───── Document extract
Xavier Altafaj
University of Barcelona, Spain
Title
Comprehensive delineation and precision medicine of GRIN-related neurodevelopmental disorders, a primary disturbance of the NMDA receptor
Abstract
Glutamate is the main excitatory amino acid neurotransmitter in brain, playing a crucial role in neurogenesis, neuronal differentiation, synaptic plasticity and brain wiring processes. Glutamatergic neurotansmission disturbance can result from primary de novo mutations of GRIN genes, encoding for the N-methyl-D-Aspartate receptor (NMDAR) subunits. These rare autosomic dominant conditions cause severe neurodevelopmental encephalopathies namely GRIN-related disorders (GRD), displaying a clinical spectrum including intellectual disability, hypotonia, communication deficits, motor impairment, epilepsy and gastro-intestinal alterations. GRD (GRDs) clinical symptoms are gene- and amino acid position-dependent. Accordingly, as for other channelopathies, the functional annotation of GRIN de novo variants (DNVs) is critical i) to understand GRD pathophysiology, ii) to evaluate potential therapeutic strategies and iii) and to define personalised therapeutic approaches. During the last years we have created a multi-angled GRIN cluster initiative, merging computational, experimental, translational, and clinical neuroscience methodologies. Bioinformatic analysis allowed to build-up a comprehensive and specific GRIN variants database compiling genetic, structural, functional and clinical GRIN variants annotations. Further, this database allowed to define a superimposition structural algorithm that drastically increased GRIN variants annotations with a high predictive likelihood ultimately accelerating GRIN variants functional annotations. Together with the computational tools, an experimental pipeline has been established, allowing to annotate GRIN-orphan variants and to stratify them into loss-, gain-of-function (LoF, GoF, respectively) or complex outcomes. Further, we evaluated and experimentally demonstrated the potential therapeutic benefit of nutraceutical interventions (e.g. L-serine, polyamines) for the rescue of LoF GRIN variants. Importantly, these findings have been translated to the clinical practice, with an amelioration of motor and communicative skills observed in a proof of concept study, and are currently the object of the first reported GRD clinical trial.
──────────
───── Supplied entries
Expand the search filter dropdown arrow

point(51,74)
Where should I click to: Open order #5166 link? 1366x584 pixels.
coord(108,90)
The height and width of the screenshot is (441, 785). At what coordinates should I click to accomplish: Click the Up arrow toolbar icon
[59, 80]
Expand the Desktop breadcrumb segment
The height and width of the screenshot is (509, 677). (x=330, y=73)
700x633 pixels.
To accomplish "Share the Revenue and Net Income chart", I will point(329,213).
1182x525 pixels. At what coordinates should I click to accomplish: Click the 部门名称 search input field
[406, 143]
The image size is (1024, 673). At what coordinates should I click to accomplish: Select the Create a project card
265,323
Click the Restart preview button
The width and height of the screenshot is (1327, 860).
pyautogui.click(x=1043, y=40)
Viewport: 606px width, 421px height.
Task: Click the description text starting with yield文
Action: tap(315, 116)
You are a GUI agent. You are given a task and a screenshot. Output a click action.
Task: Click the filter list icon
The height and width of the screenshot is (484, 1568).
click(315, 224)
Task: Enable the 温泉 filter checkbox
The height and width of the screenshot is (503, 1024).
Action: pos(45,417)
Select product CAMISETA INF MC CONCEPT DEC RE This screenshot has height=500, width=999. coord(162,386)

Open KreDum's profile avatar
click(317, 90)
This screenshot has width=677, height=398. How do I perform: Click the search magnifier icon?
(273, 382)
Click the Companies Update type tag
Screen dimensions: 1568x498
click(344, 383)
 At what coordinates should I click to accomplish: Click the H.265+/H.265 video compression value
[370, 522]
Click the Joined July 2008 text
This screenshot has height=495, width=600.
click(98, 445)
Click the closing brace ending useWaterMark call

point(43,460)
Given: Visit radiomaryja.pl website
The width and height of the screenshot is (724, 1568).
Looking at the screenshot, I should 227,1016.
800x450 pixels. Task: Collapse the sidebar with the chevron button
──────────
### Instructions
(A) Which nutraceutical interventions does the GRIN abstract name as examples for the rescue of LoF GRIN variants?
(B) Rewrite the paragraph of the GRIN abstract that begins "Glutamate is the main excitatory amino acid neurotransmitter" as a brief bulleted list that keeps its main facts.
(C) List every condition that the GRIN abstract includes in the clinical spectrum of GRIN-related disorders.

### Solutions for each task
(A) L-serine and polyamines.

(B)
- Glutamate is the brain's main excitatory neurotransmitter and is key to neurogenesis, neuronal differentiation, synaptic plasticity and brain wiring.
- Primary de novo mutations in GRIN genes, which encode NMDA receptor subunits, can disturb glutamatergic neurotransmission.
- These rare autosomal dominant conditions, GRIN-related disorders (GRD), are severe neurodevelopmental encephalopathies. Their clinical spectrum includes intellectual disability, hypotonia, communication deficits, motor impairment, epilepsy and gastrointestinal alterations.
- Symptoms depend on the gene and the amino acid position, so functional annotation of GRIN de novo variants is needed to understand the disease, evaluate therapies and personalize treatment.
- A multi-angled GRIN cluster initiative combines computational, experimental, translational and clinical methods.
- Bioinformatic work built a GRIN variants database with genetic, structural, functional and clinical annotations. It also produced a structural superimposition algorithm that greatly increased annotations with high predictive likelihood.
- An experimental pipeline annotates GRIN-orphan variants and classifies them as loss-of-function, gain-of-function or complex.
- Nutraceutical interventions such as L-serine and polyamines were shown experimentally to rescue LoF variants.
- These findings improved motor and communicative skills in a proof-of-concept study and are the subject of the first reported GRD clinical trial.

(C)
- Intellectual disability
- Hypotonia
- Communication deficits
- Motor impairment
- Epilepsy
- Gastro-intestinal alterations